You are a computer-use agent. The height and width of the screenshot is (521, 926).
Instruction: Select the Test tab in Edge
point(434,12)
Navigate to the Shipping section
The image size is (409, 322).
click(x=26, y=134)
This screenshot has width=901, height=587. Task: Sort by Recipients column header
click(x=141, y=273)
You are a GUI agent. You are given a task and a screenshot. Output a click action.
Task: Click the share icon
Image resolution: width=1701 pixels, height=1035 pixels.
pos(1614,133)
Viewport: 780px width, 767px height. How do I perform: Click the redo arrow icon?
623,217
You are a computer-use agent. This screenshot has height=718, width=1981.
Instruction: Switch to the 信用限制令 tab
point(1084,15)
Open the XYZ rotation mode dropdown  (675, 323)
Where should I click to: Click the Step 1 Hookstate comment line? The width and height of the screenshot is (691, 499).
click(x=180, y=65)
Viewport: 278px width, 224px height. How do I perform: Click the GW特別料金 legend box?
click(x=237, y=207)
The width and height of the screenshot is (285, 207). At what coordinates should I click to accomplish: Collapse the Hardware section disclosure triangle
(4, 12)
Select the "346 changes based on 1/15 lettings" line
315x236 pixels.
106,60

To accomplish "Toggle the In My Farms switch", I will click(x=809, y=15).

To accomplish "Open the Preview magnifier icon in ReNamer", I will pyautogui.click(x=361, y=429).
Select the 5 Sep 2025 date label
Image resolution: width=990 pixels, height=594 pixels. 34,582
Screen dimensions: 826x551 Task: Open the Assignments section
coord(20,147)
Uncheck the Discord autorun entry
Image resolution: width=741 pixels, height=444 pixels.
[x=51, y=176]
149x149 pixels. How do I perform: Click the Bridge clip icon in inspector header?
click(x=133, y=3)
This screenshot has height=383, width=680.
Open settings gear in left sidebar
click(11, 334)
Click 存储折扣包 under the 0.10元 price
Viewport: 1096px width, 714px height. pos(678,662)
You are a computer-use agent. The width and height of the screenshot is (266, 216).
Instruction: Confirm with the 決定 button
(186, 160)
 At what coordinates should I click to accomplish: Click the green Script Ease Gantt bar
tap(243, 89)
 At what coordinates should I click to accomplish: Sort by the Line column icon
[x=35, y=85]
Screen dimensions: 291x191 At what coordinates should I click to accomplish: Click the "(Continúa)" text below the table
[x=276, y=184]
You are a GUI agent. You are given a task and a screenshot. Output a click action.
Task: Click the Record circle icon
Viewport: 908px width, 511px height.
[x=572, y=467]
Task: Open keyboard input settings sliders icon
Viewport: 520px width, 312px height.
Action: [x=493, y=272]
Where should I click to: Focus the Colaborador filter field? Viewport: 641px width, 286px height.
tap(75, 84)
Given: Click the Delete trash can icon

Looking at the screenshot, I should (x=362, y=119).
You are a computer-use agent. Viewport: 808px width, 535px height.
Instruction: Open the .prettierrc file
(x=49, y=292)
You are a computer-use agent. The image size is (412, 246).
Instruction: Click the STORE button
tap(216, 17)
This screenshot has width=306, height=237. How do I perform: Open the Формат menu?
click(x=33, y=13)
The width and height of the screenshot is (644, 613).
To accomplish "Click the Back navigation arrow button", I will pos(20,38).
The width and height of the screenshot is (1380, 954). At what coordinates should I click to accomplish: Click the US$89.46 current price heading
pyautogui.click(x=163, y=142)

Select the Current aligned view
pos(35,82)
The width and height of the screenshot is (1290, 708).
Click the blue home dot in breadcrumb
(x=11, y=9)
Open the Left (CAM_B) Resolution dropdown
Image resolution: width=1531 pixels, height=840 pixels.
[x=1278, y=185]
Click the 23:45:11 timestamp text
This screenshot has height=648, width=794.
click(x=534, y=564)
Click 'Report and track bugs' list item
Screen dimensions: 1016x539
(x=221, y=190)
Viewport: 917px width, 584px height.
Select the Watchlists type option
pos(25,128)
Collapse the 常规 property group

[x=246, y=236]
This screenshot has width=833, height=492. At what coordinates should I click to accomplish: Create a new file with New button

┄┄┄┄┄┄

Return only the stretch of the material above from the line holding "You are a computer-use agent. The image" through the line holding "The width and height of the screenshot is (644, 613).", copied exactly.

You are a computer-use agent. The image size is (412, 246).
Instruction: Click the STORE button
tap(216, 17)
This screenshot has width=306, height=237. How do I perform: Open the Формат menu?
click(x=33, y=13)
The width and height of the screenshot is (644, 613).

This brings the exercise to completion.